**Exercise goal:**
The copy you give must match the records exactly, except that it holds no images.

**Material provided:**
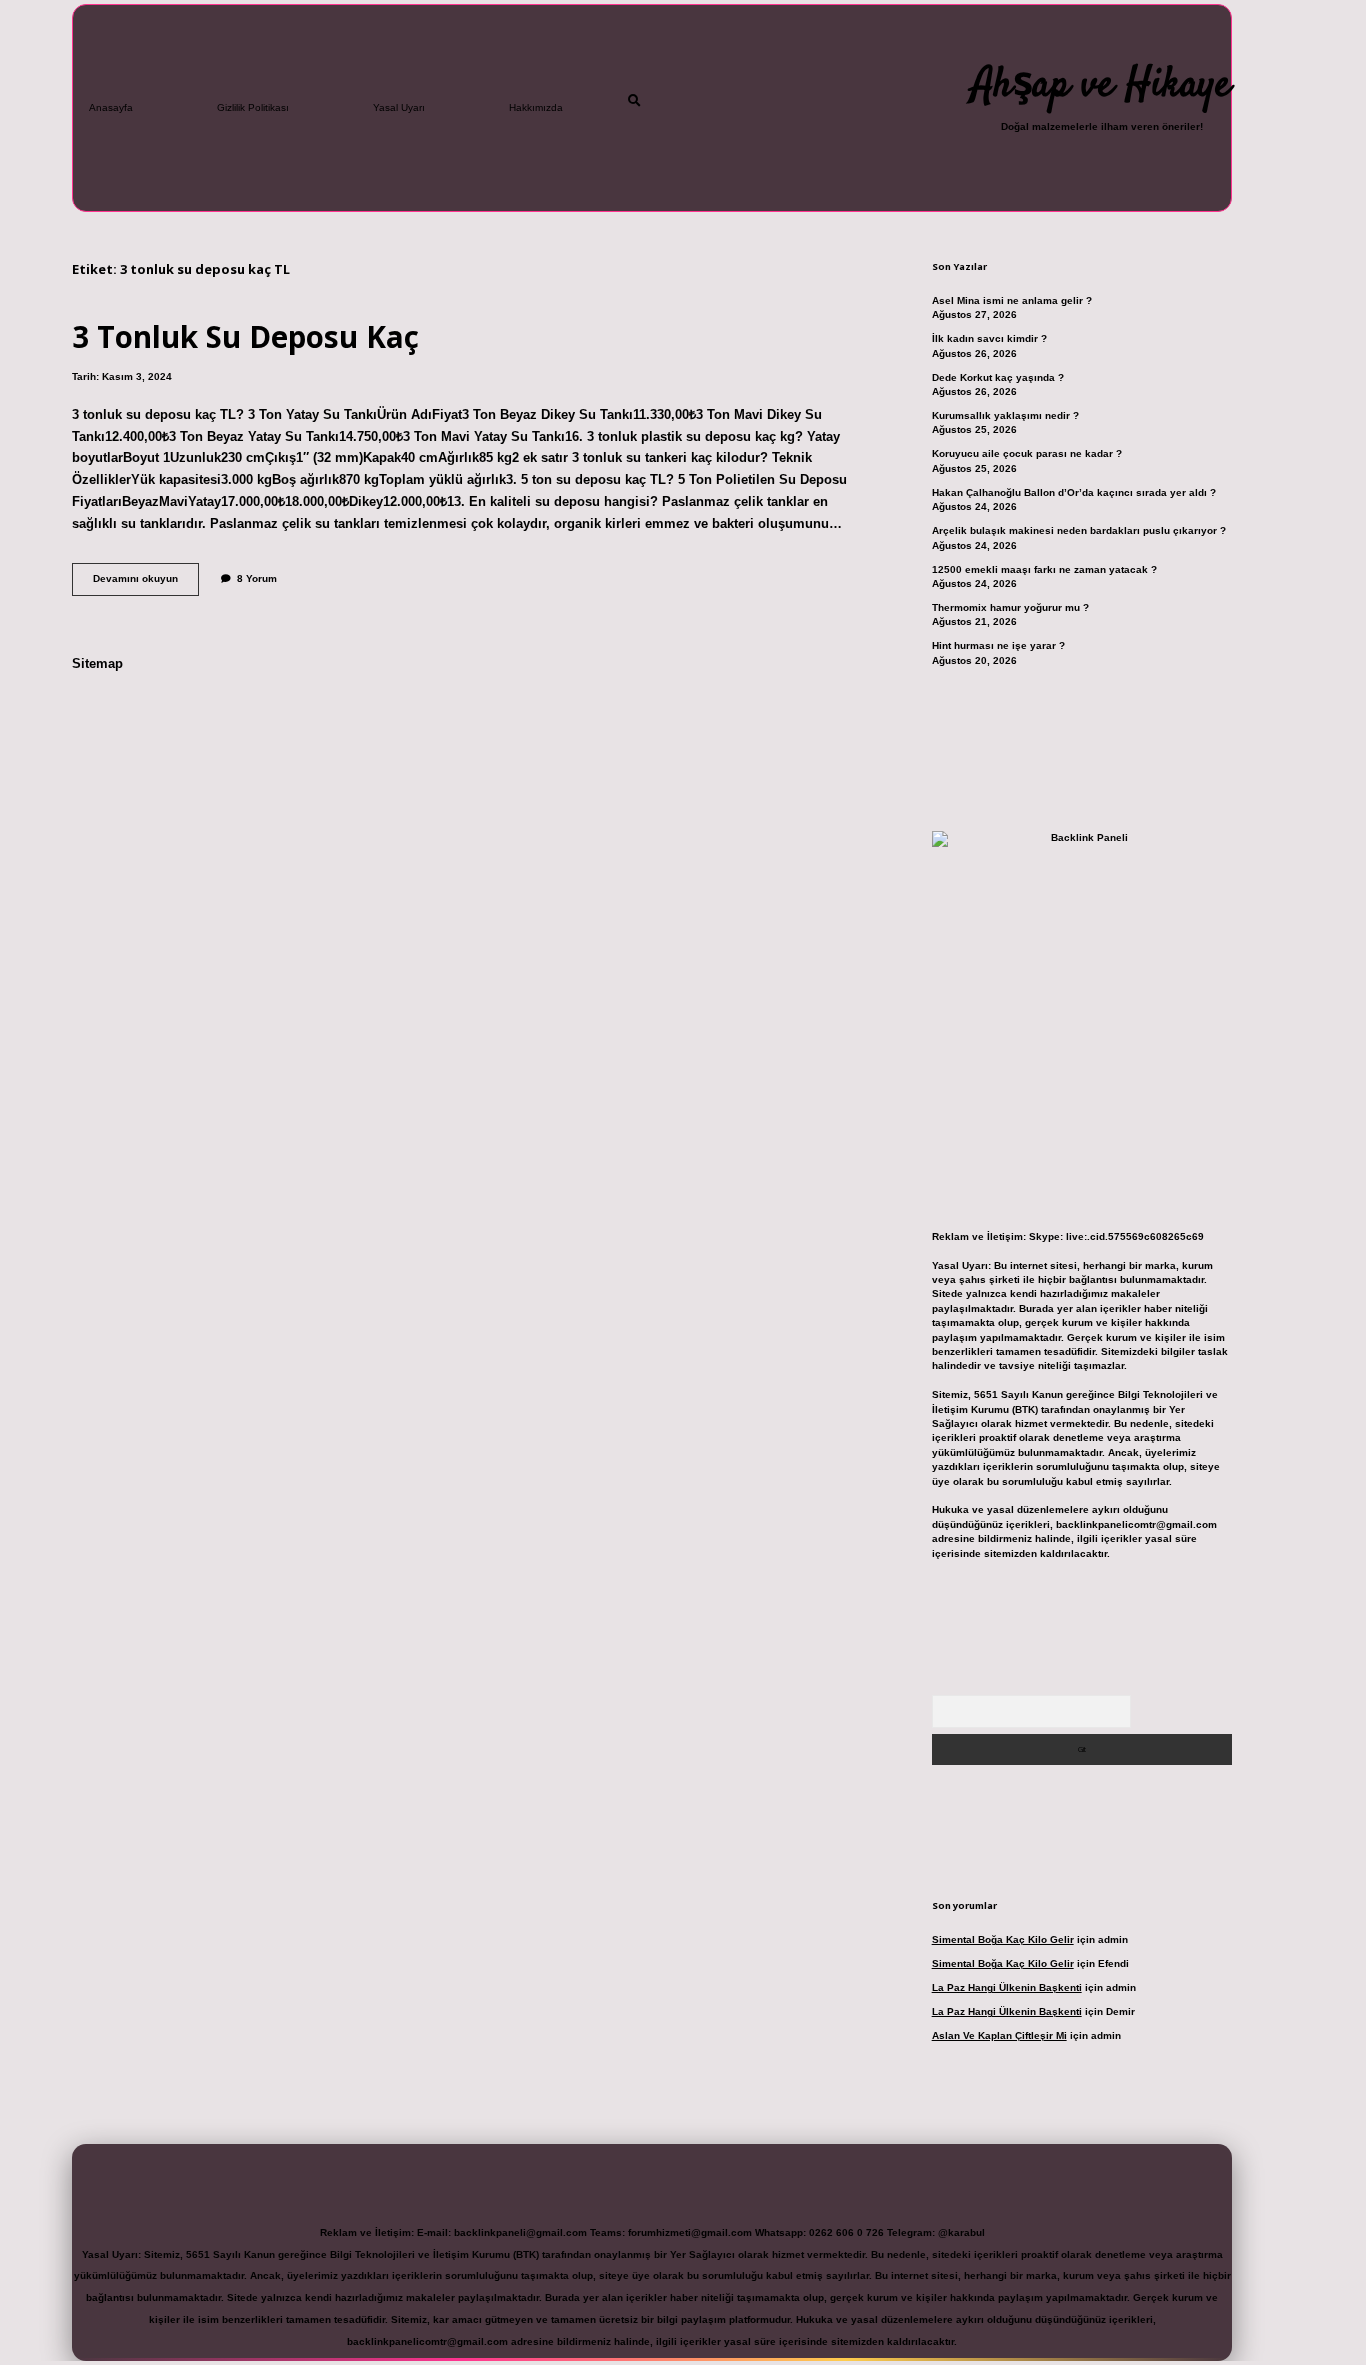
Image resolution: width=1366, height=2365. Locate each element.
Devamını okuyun (146, 583)
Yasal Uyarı (399, 107)
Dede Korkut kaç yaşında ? (998, 377)
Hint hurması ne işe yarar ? (998, 645)
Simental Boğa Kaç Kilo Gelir (1003, 1939)
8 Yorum (257, 578)
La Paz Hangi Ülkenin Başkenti (1007, 1987)
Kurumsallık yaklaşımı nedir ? (1005, 415)
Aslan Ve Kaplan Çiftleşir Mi (999, 2035)
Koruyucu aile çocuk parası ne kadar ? (1027, 453)
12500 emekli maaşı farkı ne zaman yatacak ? (1044, 569)
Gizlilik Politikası (253, 107)
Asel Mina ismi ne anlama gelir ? (1012, 300)
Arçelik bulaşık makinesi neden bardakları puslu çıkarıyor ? (1079, 530)
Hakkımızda (536, 107)
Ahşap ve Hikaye (1101, 86)
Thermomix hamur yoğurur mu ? (1010, 607)
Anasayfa (111, 107)
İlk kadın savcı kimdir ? (989, 338)
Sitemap (97, 663)
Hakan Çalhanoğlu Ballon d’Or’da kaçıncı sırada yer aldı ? (1074, 492)
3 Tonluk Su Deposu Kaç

**Result:**
Image resolution: width=1366, height=2365. Locate each element.
Devamını okuyun (146, 583)
Yasal Uyarı (399, 107)
Dede Korkut kaç yaşında ? (998, 377)
Hint hurması ne işe yarar ? (998, 645)
Simental Boğa Kaç Kilo Gelir (1003, 1939)
8 Yorum (257, 578)
La Paz Hangi Ülkenin Başkenti (1007, 1987)
Kurumsallık yaklaşımı nedir ? (1005, 415)
Aslan Ve Kaplan Çiftleşir Mi (999, 2035)
Koruyucu aile çocuk parası ne kadar ? (1027, 453)
12500 emekli maaşı farkı ne zaman yatacak ? (1044, 569)
Gizlilik Politikası (253, 107)
Asel Mina ismi ne anlama gelir ? (1012, 300)
Arçelik bulaşık makinesi neden bardakları puslu çıkarıyor ? (1079, 530)
Hakkımızda (536, 107)
Ahşap ve Hikaye (1101, 86)
Thermomix hamur yoğurur mu ? (1010, 607)
Anasayfa (111, 107)
İlk kadın savcı kimdir ? (989, 338)
Sitemap (97, 663)
Hakan Çalhanoğlu Ballon d’Or’da kaçıncı sırada yer aldı ? (1074, 492)
3 Tonluk Su Deposu Kaç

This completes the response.